(openPR) Zum 80. Geburtstag von Christine Nöstlinger verwirklicht das duo pianoworte, gemeinsam mit Mitgliedern des Knabenchores Hannover ein Musikprojekt der besonderen Art: In Zusammenarbeit mit den Komponisten Gerhard Gemke, Stefan Esser, Dominik J. Dieterle und Andreas Gömmel entstanden zeitgemäße Vertonungen von Prosa- und Lyriktexten der berühmten Schriftstellerin – eine Hommage an Christine Nöstlinger von Kindern und Künstlern in Wort und Musik. ////
Das Münsteraner Label KALEIDOS Musikeditionen veröffentlicht eine neue CD des duo pianoworte in der Edition KinderKlassik: „Christine Nöstlinger: Papas sind sehr unterschiedlich“.

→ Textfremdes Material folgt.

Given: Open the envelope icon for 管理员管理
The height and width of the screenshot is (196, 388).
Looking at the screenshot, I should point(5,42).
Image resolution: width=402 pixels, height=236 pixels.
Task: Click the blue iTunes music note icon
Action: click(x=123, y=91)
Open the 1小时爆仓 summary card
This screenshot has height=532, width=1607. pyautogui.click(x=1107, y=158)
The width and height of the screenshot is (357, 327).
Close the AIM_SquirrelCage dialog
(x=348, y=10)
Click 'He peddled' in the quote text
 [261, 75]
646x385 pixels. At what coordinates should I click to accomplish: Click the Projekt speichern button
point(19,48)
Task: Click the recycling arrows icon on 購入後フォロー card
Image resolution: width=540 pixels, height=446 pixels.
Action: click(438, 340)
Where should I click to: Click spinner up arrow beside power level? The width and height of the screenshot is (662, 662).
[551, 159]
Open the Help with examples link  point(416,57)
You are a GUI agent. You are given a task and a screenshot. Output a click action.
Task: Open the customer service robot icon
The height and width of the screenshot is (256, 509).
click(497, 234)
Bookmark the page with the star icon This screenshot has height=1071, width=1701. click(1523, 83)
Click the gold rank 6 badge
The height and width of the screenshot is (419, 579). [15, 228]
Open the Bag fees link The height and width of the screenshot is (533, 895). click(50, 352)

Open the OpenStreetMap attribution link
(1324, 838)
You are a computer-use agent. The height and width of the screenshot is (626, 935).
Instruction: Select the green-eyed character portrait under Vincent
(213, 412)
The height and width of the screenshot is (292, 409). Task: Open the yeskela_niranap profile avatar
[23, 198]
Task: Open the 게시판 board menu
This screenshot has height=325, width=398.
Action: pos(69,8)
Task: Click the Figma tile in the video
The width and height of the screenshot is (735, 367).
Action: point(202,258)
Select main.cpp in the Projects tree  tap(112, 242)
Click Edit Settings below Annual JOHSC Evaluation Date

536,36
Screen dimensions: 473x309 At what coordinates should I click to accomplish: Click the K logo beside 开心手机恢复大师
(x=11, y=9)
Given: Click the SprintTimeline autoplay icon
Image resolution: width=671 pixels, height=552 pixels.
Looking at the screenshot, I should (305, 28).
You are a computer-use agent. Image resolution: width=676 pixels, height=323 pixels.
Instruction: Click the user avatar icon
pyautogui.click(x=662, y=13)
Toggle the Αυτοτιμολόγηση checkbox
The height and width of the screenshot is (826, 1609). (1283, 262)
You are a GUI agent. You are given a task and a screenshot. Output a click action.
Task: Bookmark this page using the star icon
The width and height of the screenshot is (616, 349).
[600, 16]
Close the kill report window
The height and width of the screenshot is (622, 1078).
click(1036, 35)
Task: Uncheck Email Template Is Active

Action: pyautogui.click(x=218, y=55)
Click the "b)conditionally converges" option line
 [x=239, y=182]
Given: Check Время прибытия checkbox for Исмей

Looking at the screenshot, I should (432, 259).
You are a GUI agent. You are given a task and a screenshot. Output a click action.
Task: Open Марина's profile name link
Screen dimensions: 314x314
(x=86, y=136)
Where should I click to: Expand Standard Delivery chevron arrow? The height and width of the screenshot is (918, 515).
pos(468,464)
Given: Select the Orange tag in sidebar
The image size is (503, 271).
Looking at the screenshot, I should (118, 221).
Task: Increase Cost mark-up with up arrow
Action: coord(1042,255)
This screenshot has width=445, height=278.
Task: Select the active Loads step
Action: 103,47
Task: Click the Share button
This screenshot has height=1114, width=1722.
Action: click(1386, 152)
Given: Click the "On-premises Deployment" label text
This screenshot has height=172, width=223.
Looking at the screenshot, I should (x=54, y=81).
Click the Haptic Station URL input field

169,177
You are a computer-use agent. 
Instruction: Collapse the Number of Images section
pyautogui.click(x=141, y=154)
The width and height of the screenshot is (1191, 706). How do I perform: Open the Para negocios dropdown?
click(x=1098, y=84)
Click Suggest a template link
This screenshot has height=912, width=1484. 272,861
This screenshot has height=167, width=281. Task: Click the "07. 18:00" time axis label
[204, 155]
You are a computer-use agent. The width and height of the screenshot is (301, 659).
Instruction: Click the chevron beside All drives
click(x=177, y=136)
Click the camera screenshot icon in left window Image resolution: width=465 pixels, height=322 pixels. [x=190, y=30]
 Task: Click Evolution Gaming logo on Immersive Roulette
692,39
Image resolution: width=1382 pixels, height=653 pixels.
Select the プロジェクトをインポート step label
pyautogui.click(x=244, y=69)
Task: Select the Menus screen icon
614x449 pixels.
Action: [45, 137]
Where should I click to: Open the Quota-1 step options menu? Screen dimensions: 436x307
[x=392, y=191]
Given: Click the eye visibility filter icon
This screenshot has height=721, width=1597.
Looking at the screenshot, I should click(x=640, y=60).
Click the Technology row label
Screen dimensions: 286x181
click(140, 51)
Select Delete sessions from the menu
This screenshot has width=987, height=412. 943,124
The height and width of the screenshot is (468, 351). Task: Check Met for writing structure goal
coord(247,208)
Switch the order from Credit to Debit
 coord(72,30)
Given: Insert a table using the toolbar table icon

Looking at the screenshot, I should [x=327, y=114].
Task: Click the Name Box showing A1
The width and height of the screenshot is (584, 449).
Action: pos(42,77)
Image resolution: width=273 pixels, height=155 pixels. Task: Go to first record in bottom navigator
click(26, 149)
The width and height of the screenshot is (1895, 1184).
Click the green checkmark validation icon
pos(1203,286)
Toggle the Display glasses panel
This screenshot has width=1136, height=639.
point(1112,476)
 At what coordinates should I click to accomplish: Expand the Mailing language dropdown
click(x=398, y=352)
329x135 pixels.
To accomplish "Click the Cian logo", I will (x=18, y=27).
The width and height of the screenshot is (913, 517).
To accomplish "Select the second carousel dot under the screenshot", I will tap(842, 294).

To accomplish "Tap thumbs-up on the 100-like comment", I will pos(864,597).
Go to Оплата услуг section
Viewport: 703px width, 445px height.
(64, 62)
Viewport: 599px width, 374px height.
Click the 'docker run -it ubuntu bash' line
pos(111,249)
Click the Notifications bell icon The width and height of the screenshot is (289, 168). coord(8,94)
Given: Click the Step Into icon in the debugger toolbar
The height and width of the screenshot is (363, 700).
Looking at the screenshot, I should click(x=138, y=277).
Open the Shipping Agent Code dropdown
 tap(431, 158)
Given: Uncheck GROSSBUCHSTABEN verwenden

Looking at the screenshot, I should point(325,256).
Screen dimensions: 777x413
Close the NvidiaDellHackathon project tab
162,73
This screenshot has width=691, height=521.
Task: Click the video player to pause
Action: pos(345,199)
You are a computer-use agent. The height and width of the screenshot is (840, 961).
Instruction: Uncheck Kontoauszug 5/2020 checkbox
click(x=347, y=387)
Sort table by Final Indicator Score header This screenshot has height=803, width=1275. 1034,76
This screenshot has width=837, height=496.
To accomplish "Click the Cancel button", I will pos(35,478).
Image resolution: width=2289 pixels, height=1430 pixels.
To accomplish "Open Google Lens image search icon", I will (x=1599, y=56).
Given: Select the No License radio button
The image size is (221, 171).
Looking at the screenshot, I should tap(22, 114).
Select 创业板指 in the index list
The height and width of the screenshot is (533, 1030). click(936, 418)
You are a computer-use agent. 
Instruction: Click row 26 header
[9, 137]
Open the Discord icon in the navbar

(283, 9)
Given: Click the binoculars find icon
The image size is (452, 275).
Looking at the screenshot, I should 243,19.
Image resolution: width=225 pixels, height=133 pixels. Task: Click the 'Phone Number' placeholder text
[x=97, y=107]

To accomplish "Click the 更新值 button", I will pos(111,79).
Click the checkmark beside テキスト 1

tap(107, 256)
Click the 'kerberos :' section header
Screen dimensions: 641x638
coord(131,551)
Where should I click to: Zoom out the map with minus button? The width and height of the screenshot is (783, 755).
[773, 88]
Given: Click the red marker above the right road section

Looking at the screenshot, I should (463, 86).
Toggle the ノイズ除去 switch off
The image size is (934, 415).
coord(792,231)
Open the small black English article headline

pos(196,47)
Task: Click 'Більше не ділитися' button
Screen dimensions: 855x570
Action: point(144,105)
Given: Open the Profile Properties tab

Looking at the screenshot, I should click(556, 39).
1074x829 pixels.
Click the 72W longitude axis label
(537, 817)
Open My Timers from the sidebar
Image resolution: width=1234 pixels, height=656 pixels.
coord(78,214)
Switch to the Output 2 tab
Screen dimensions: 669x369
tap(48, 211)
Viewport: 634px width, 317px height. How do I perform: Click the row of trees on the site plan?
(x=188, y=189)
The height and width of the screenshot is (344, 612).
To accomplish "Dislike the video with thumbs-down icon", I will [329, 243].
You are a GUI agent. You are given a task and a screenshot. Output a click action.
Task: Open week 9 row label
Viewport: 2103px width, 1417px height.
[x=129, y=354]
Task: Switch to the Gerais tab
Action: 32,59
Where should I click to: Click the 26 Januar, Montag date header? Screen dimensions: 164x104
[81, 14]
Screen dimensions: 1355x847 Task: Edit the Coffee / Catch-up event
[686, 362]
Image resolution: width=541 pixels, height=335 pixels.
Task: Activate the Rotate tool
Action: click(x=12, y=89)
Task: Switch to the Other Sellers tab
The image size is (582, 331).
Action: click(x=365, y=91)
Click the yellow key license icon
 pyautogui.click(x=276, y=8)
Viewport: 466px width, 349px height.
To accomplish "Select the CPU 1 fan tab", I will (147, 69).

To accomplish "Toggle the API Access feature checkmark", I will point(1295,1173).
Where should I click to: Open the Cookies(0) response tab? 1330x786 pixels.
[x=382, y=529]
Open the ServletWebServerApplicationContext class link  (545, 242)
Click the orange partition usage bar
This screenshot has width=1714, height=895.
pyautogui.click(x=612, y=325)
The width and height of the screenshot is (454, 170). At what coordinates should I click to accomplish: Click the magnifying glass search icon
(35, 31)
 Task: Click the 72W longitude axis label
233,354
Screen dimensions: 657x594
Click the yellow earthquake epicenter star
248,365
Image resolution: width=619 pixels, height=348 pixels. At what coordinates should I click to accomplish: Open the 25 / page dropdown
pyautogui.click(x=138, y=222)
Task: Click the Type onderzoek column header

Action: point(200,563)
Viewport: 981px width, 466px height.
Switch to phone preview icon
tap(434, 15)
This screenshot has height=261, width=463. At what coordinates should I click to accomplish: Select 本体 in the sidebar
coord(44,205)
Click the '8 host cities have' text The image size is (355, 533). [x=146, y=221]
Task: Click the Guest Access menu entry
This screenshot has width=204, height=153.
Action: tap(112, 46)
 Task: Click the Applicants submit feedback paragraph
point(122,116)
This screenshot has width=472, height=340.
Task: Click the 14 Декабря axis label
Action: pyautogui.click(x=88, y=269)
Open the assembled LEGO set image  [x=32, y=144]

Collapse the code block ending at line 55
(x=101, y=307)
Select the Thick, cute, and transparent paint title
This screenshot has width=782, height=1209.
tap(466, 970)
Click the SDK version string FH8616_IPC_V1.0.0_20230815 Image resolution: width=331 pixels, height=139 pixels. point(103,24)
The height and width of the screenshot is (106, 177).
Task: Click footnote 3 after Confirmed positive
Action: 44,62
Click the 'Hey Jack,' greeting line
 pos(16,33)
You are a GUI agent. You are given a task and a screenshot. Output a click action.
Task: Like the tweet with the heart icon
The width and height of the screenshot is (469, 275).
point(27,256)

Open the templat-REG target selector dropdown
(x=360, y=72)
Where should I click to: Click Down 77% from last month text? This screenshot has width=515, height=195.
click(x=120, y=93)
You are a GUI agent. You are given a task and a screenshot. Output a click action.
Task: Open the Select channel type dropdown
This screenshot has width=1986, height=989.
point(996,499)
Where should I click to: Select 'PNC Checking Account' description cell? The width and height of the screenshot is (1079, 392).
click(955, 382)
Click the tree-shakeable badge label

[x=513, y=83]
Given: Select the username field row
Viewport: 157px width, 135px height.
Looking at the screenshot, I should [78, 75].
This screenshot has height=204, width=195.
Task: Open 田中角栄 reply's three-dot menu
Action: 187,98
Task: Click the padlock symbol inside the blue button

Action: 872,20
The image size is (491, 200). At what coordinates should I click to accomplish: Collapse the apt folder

Eine kreative Hommage an Christine Nöstlinger – eine der profiliertesten Kinder- und Jugendbuchautorinnen im deutschen Sprachraum – ist diese CD des Schauspielers Helmut Thiele und des Pianisten Bernd-Christian Schulze, die sich gemeinsam als duo pianoworte einen Namen gemacht haben (Echo Klassik 2002, Leopold 2007). Mit von der Partie sind Mitglieder des Knabenchores Hannover, die (unter ihrem Leiter Michael Jäckel) fünf Gedichtvertonungen von Gerhard Gemke präsentieren. Dabei wurden sämtliche auf dieser CD eingespielten Werke eigens für das duo pianoworte komponiert. Stilistisch bewegt sich die neue CD des duo pianoworte abseits „ausgetretener“ Pfade – neben klassischen Bezügen und Klängen der Moderne erwarten den Hörer auch Elemente aus Blues, Jazz und Rock!
Ein Querschnitt der Texte Christine Nöstlingers wird hier in einer höchst spannenden Melange aus Wort und Musik präsentiert. Die präsentierte Textauswahl erlaubt vielfältige Zugänge zur Sprache und Gedankenwelt Christine Nöstlingers und bringt bei aller Realitätsnähe der Texte das Märchenhafte in ihnen zum Klingen. Dabei vermittelt die Sprechweise des ebenfalls in Wien geborenen Helmut Thiele treffend das für Christine Nöstlingers Figuren typische und von der Autorin bewusst als literarisches Ausdrucksmedium gewählte Wiener Idiom. Der Pianist Bernd-Christian Schulze liefert dazu in stilistischer Vielfalt ein klingendes Bühnenbild, bei dem an vielen Stellen auch der Flügelinnenraum mit seinen überraschenden Klangmöglichkeiten zur Spannung mit beiträgt.